Une justification qui peine à convaincre côté français. “Ils savent que nous travaillons au consulat général de France”, a réagi l’un des deux agents. Pour la police israélienne, les deux individus avaient “refusé l’entrée du site aux agents israéliens chargés de la sécurité du ministre”. Des versions qui s’opposent, cristallisant les divergences sur ces espaces disputés.
Une longue liste d’accrochages diplomatiques
Ce n’est pas la première fois que les domaines français de Jérusalem sont le théâtre de tensions. En janvier 2022, la visite d’Emmanuel Macron avait déjà été émaillée d’une bousculade devant la basilique Sainte-Anne. “Je n’aime pas ce que vous avez fait devant moi”, avait lancé le président français à un policier israélien un peu trop zélé.
En 1996, une scène similaire avait opposé Jacques Chirac à des soldats israéliens qui l’encadraient de près. “Voulez-vous que je remonte à bord de mon avion ?”, s’était emporté le chef de l’État, exigeant que les militaires quittent les lieux. Des incidents à répétition qui illustrent la sensibilité extrême entourant le statut de Jérusalem et les prétentions contradictoires qui s’y exercent.

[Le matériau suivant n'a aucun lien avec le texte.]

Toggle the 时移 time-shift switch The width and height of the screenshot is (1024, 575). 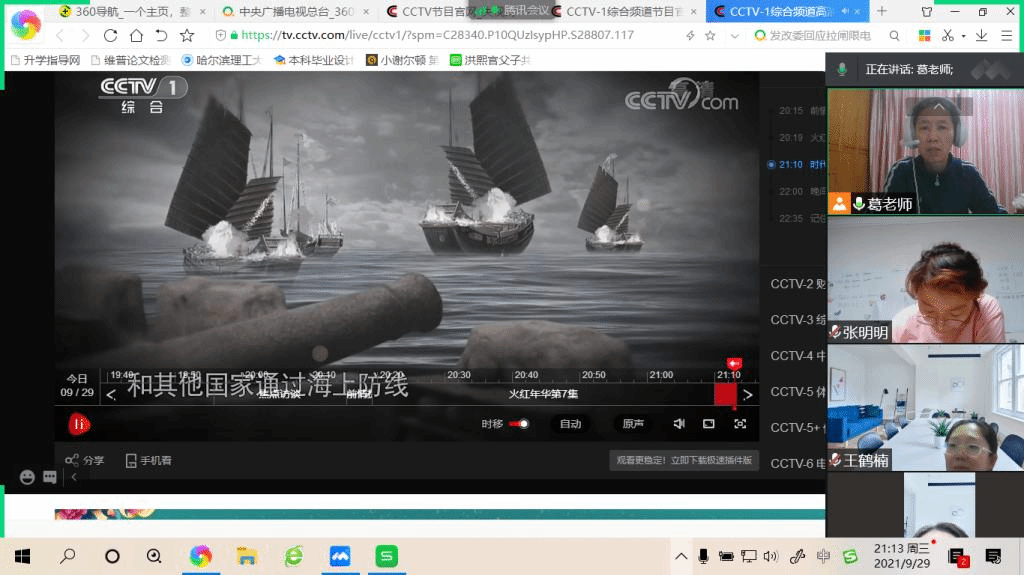pyautogui.click(x=519, y=424)
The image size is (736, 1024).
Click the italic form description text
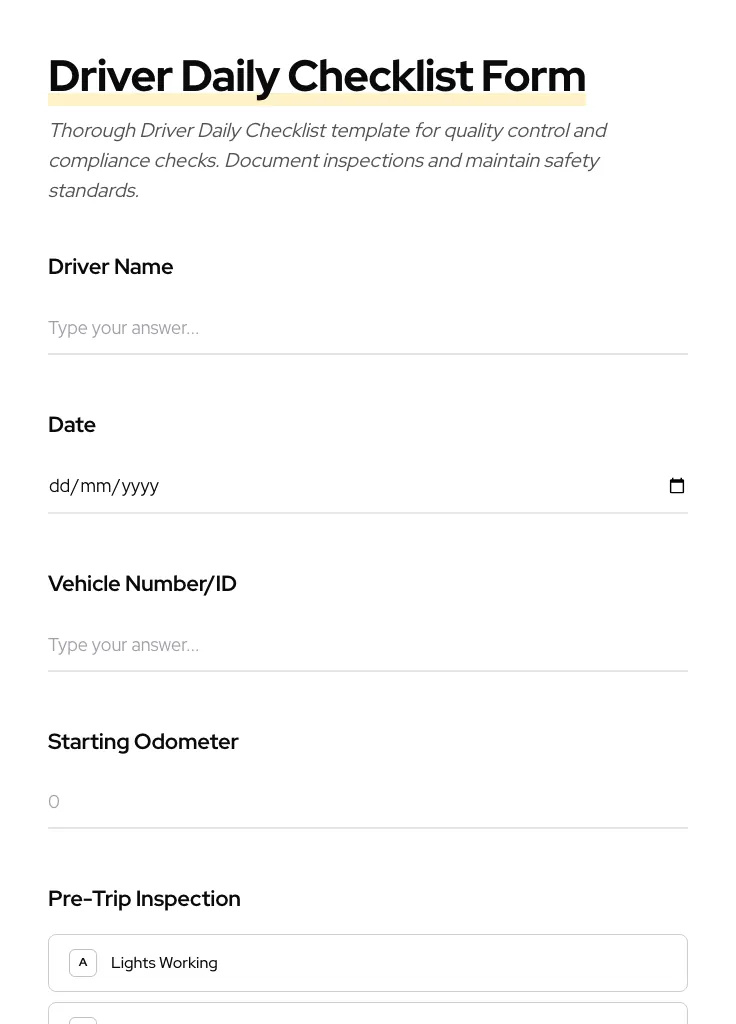click(x=328, y=160)
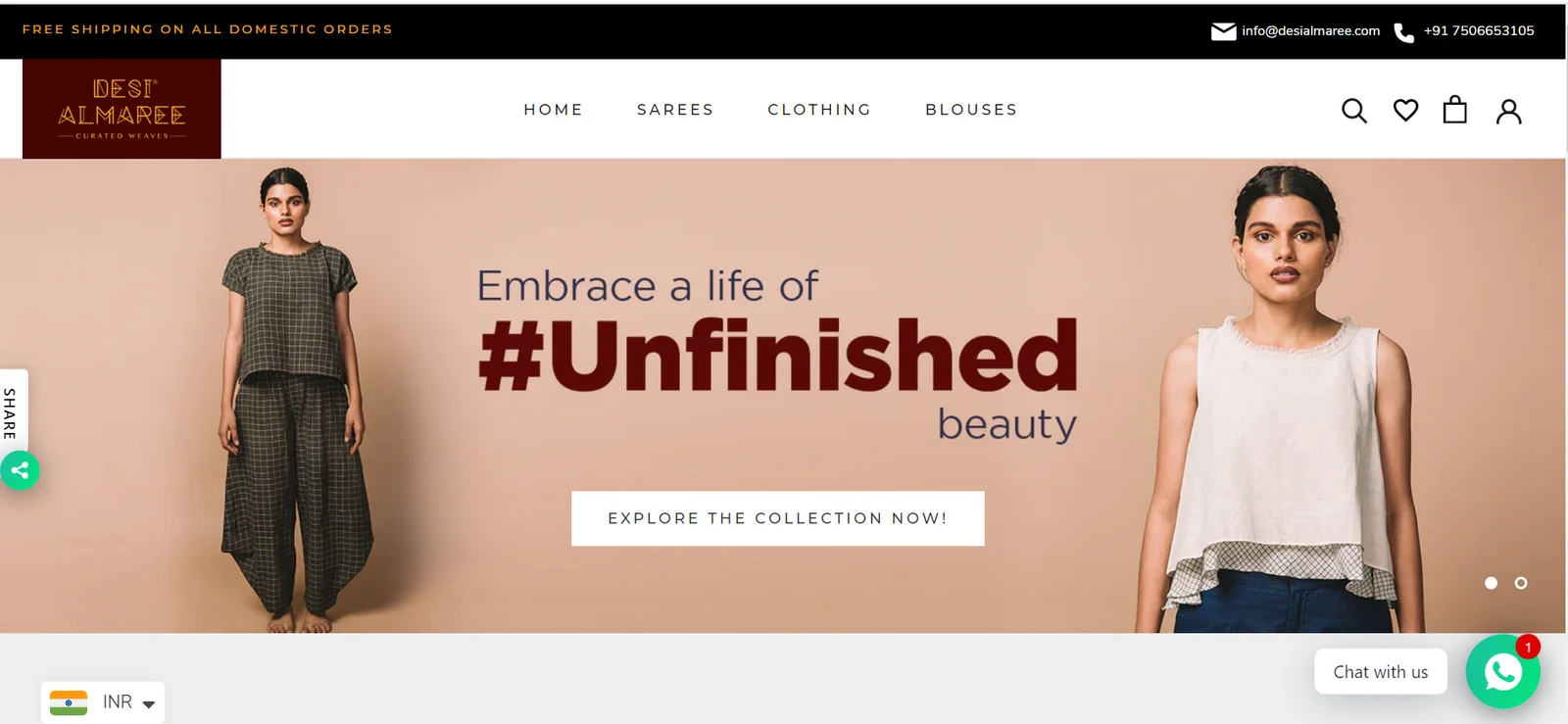
Task: Open the BLOUSES menu
Action: (x=971, y=110)
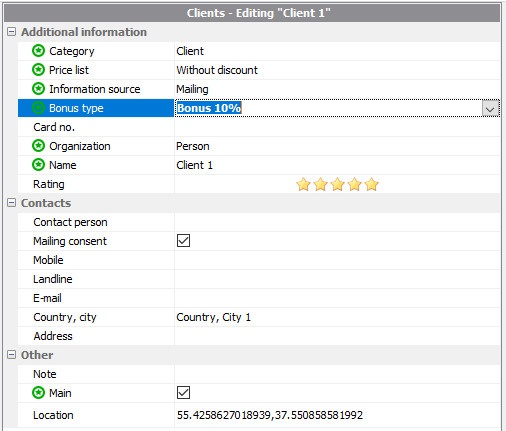The width and height of the screenshot is (506, 431).
Task: Click the Card no. value field
Action: [x=337, y=127]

Un statu quo fragile sur fond de crispations
Si la France et Israël entretiennent des relations étroites et généralement cordiales, la question des lieux saints ne cesse de raviver les frictions. Paris, qui revendique une forme de protection sur certains sites chrétiens, refuse de voir sa souveraineté contestée. Israël, de son côté, entend affirmer son contrôle sur une ville dont elle a fait sa capitale “unifiée et indivisible”, malgré le non-reconnaissance de la communauté internationale.
Dans ce contexte, le statu quo reste fragile. Chaque incident, même mineur, prend une portée symbolique et politique. La volonté de préserver des liens diplomatiques apaisés se heurte régulièrement à des démonstrations de force sur le terrain. Un équilibre précaire que la dernière altercation en date est venue rappeler, au risque de “fragiliser” un peu plus une relation en quête d’apaisement.